Pemindahan Ibukota Baru, Peneliti BRIN Sesalkan Tidak Ada Riset Nasional

Laporan: Farez
Sabtu, 18 Desember 2021 | 12:48 WIB
Peneliti Klaster Politik Perkotaan Badan Riset dan Inovasi Nasional (BRIN), Syafuan Rozi/Repro
Peneliti Klaster Politik Perkotaan Badan Riset dan Inovasi Nasional (BRIN), Syafuan Rozi/Repro

SinPo.id - Masih banyak catatan perancangan Undang-Undang Ibu Kota Negara (IKN) baru di Kalimantan Timur. Ini terkait regresi demokrasi.

Paling mendasar adalah mengenai partisipasi masyarakat terkait dukungan terhadap urgensi pemindahan IKN dari Jakarta ke Penajam Paser Utara, ditambah hingga kini belum ada riset nasional.

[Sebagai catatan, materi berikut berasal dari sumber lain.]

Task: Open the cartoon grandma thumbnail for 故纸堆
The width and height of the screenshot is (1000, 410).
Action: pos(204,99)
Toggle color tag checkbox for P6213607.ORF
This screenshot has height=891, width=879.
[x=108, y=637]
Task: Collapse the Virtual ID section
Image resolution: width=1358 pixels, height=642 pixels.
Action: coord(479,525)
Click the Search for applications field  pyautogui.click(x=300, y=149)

Begitu disampaikan Peneliti Klaster Politik Perkotaan Badan Riset dan Inovasi Nasional (BRIN), Syafuan Rozi, saat menjadi narasumber dalam diskusi daring #IndonesiaLeadersTalk bertajuk "Kepindahan Ibukota vs Aspirasi Rakyat Via Pansus IKN" pada Jumat malam (18/12).

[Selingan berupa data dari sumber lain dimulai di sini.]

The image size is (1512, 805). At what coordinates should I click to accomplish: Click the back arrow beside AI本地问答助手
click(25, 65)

"Pertama, belum atau tidak ada survei nasional yang mendahului pemetaan dukungan publik terkait urgensi pemindahan IKN," kata Syafuan.

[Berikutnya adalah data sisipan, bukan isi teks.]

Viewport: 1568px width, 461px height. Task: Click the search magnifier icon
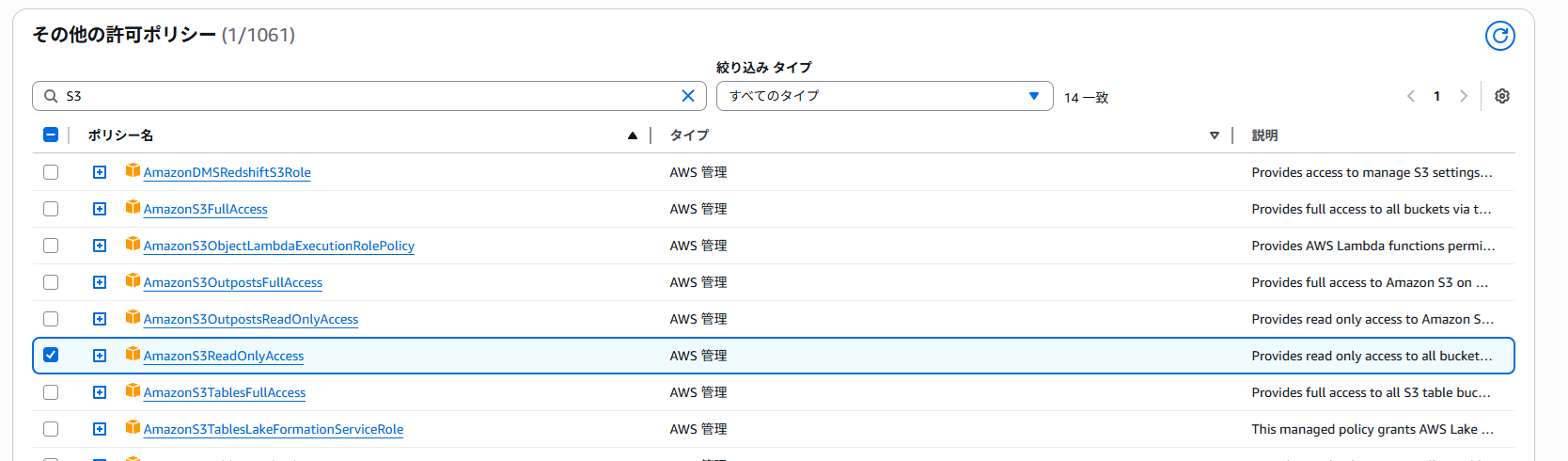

Sejak zaman Presiden pertama RI, Soekarno, telah dirancang cita-cita bagaimana membangun Indonesia dari Tengah, namun Syaufan memandang upaya itu harus berbasis riset dan ditinjau dari berbagai aspek.

"Kita punya lembaga riset nasional, kita punya banyak kampus. Ada baiknya kalau belum terlambat, kita membuat suatu survei nasional dan survei lokal untuk mengetahui pemetaan dukungan publik terkait urgensi pentingnya pemindahan IKN," tuturnya.

Apalagi menurut Syaufan, Indonesia hingga kini masih mengalami krisis akibat pandemi Covid-19 yang berdampak pada keuangan negara.

"Kita bertanya (ke publik), kapan mesti dilakukan tahun ini atau kita mengulur waktu, mencari waktu yang tepat? Lalu, bagaimana mencari apa yang diinginkan dan tidak diinginkan oleh publik? Termasuk (kepada) tuan rumah (warga) Kalimantan Timur," katanya.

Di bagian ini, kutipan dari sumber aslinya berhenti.